そもそも語源という、どこかミステリアスな探求、謎解きのような面白さが伴う営みであること、さらにそれらが日常語で誰もがよく知っているような言葉や現象から、この言葉は実は昔……と語られる、親近感と意外性との組み合わせがあることなど、人気が出そうな条件は十分備わっている。
それにしても、筆者の熱意がふんだんにそこにあるから、読むほうもそれに呼応してしまうのだろうと思う。
しかもそれらは、すべて京都に源があるという点で、マニアックである。専門の国語学者でもない筆者の熱意は、ただごとではない。

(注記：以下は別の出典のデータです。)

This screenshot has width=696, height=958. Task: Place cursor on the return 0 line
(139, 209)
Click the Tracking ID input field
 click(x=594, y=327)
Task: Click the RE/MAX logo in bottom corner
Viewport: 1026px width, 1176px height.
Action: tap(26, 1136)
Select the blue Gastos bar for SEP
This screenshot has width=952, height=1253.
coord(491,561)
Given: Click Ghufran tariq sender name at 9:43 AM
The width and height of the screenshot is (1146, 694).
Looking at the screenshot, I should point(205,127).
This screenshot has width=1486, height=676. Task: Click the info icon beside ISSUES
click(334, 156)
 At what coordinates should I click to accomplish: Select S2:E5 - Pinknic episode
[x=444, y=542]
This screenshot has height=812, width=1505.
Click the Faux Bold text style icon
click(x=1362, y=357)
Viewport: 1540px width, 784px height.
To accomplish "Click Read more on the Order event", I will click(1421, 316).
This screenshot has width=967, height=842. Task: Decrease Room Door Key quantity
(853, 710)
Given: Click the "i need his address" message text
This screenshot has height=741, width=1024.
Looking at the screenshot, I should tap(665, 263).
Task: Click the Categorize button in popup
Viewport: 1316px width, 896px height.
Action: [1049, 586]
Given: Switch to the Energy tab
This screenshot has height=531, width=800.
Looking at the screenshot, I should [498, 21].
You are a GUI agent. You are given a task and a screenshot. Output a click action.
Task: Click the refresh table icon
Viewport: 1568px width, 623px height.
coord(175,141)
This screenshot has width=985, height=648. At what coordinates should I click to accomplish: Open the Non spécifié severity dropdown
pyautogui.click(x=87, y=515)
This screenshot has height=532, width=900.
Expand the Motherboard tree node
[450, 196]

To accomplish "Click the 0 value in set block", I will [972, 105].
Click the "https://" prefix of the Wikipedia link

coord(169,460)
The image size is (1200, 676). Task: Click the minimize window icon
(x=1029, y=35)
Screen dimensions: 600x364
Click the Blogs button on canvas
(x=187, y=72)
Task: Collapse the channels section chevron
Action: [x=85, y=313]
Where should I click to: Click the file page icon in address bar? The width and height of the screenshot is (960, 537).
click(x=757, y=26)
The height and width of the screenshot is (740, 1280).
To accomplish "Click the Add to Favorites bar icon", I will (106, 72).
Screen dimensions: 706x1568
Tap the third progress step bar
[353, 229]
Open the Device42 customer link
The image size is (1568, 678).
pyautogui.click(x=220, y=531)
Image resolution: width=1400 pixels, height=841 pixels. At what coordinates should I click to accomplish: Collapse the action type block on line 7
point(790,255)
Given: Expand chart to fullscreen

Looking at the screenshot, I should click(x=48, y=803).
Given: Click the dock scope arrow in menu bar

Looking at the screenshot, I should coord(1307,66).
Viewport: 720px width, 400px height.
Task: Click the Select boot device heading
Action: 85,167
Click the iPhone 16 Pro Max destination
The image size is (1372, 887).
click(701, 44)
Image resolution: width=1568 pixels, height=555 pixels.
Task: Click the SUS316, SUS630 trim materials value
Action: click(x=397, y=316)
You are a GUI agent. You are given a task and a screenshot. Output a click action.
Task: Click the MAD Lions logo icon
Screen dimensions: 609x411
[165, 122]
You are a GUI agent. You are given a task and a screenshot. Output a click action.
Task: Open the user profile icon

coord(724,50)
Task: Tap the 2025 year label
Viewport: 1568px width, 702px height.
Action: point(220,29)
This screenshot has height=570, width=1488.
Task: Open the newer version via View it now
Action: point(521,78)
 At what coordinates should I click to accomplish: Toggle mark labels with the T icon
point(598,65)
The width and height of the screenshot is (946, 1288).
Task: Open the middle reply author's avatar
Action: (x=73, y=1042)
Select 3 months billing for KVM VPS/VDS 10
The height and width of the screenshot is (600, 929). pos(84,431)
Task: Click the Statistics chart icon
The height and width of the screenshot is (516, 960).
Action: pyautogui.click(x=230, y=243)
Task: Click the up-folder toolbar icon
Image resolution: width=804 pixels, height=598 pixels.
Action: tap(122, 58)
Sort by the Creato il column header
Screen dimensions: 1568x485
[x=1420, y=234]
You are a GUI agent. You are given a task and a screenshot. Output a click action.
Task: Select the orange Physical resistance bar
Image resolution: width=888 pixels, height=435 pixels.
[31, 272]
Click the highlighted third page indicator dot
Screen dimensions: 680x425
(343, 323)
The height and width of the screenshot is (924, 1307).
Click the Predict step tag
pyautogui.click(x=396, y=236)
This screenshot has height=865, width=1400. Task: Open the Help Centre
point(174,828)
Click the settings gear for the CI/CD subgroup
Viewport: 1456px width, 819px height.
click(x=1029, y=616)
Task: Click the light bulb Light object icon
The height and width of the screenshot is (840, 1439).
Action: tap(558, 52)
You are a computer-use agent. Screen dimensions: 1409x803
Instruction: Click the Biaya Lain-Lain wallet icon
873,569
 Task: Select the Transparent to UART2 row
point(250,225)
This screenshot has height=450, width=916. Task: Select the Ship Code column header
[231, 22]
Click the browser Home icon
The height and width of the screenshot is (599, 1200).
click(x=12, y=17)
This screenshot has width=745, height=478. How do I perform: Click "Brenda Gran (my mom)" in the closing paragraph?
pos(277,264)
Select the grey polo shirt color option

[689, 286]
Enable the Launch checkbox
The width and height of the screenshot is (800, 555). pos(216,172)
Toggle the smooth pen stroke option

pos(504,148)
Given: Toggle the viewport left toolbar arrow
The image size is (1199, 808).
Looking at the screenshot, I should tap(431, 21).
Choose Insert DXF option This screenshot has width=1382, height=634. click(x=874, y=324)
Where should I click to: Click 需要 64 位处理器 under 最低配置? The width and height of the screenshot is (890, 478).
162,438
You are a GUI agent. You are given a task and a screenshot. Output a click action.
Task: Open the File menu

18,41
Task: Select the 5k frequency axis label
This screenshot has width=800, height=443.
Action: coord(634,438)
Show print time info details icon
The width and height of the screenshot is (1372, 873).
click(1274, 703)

「やたら」「たんぽぽ」などがどうして京都に関係があるのか。「左前」の本当の意味や「山紫水明」の時刻があることなど、どこを開いても「へぇ〜」という言葉が漏れてくるような本である。「春はあけぼの」が、京の東山の稜線を染める朝焼けの色がなんとも雄大で美しいことを前提に読まなければ、なんの魅力も感じられない可能性があることなど、いろいろ教えられることが多かった。「束脩」というなんともよい響きの言葉に出会い、私はこれまでの人生を悔やんだりもした。
「会席」なのか「懐石」なのか。後者の原型が今どうなっているのか。「ひょうたんから駒」とは馬のこと。「うるさい」にまつわる、歴史的事件。「ひもじい」の元の「ひだるい」の響き。どうして「あした」は朝だったのに明日の字をそう読んだのか。「らちがあく」「やまやま」「けがれ」「あみだくじ」「桂むき」「小倉あん」「ねてもさめても」「急がば回れ」など、京都とその周辺で生まれた言葉の数々が、それぞれ短いエッセイと共に紹介されている。
なんとも雅な本である。最初から最後までドキドキわくわくした気持ちで読める本など、そうめったにあるはずがない。京都に関心のない方や、予備知識のまるでない方には読みづらいところがあるだろうが、これはちょっとした知的で風情のある言葉の本である。